> _Written request_:
Locate every line in the entries below that contains the string "height", treating uppercase and lowercase as different, and copy each of those lines.
-- Start of Supplied records --
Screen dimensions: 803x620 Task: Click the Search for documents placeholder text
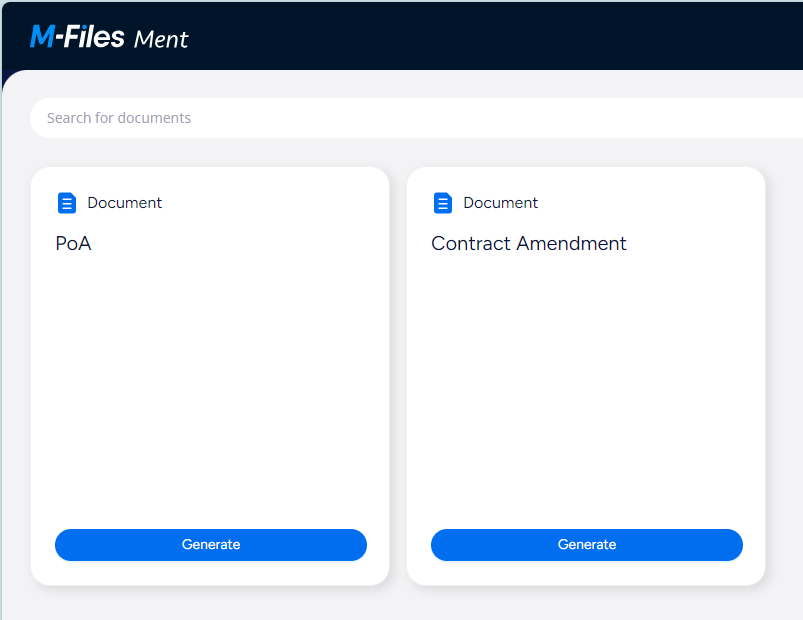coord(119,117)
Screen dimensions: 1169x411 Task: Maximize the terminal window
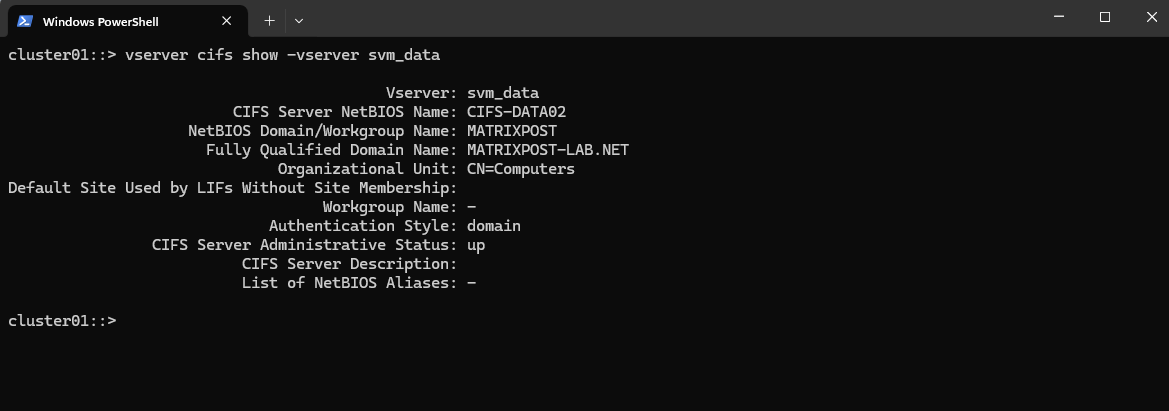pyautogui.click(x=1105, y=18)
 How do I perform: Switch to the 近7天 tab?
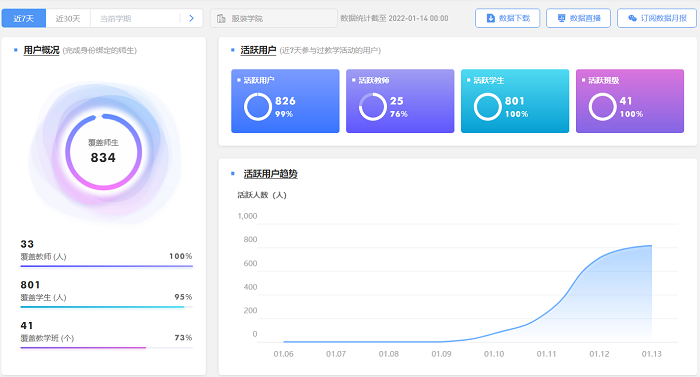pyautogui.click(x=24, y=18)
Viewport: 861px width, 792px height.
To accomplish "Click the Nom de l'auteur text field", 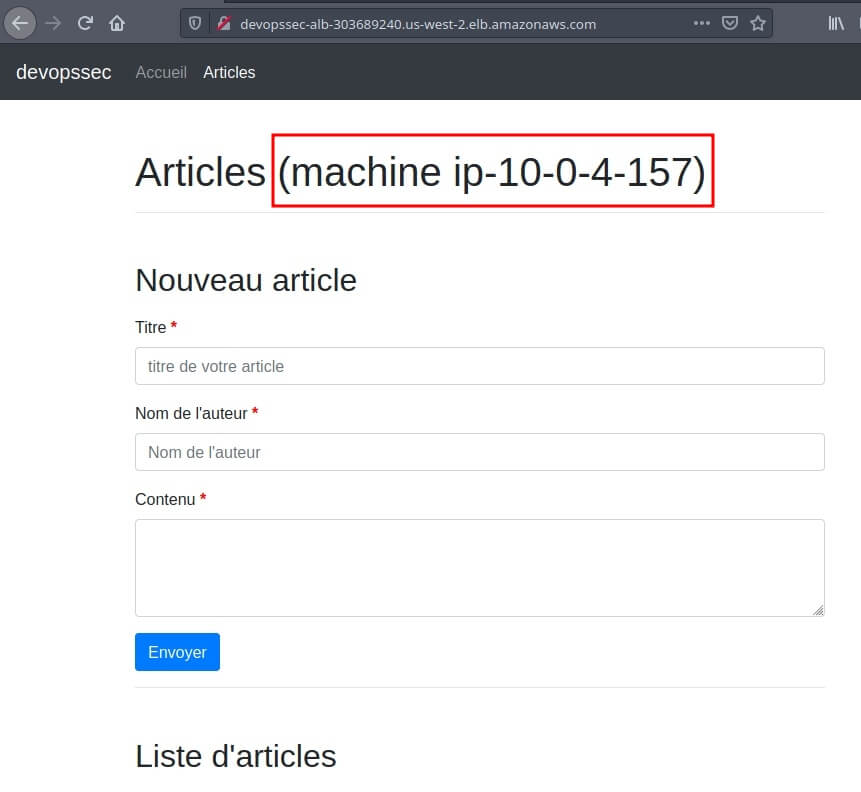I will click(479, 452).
-- End of Supplied records --
-- Start of Supplied records --
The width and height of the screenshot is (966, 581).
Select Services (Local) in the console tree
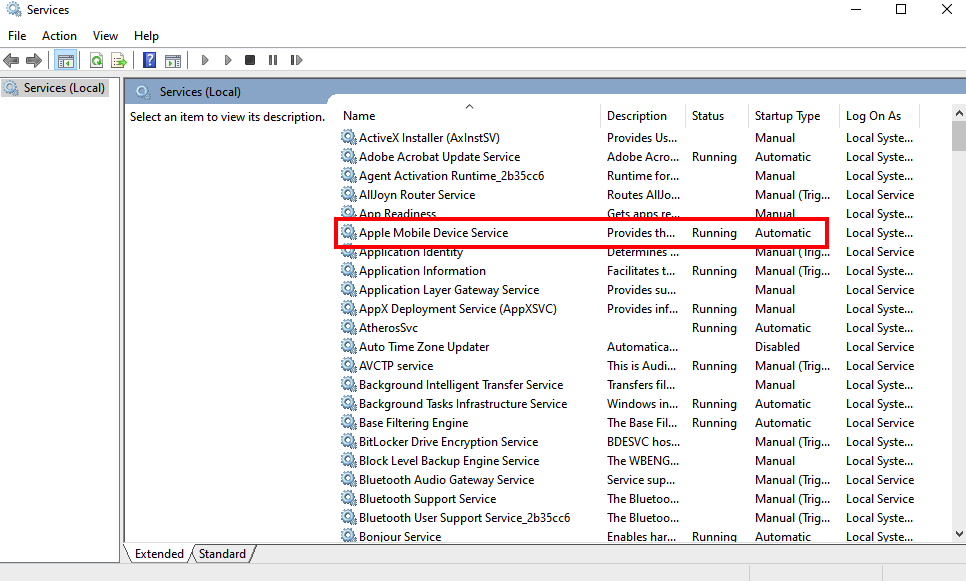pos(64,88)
-- End of Supplied records --
-- Start of Supplied records --
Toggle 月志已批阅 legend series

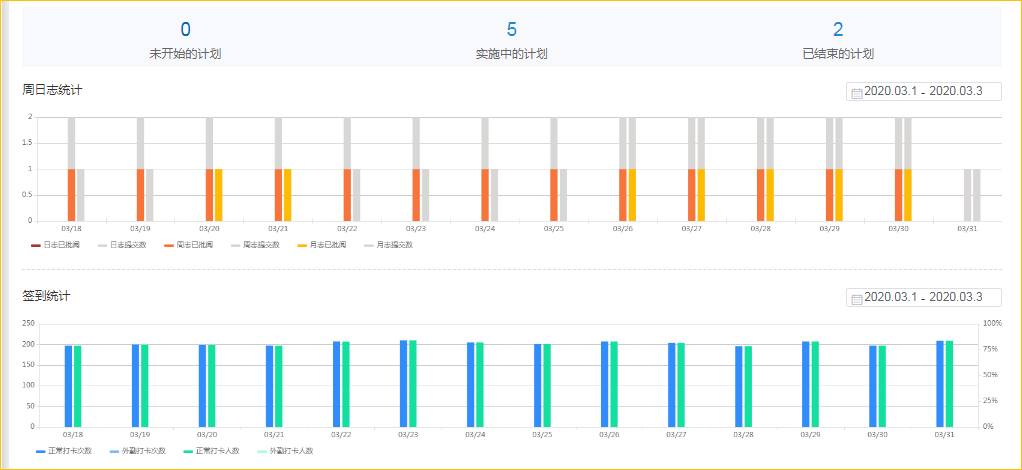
-- End of Supplied records --
> _Solution_:
Viewport: 861px width, 792px height.
The width and height of the screenshot is (966, 581).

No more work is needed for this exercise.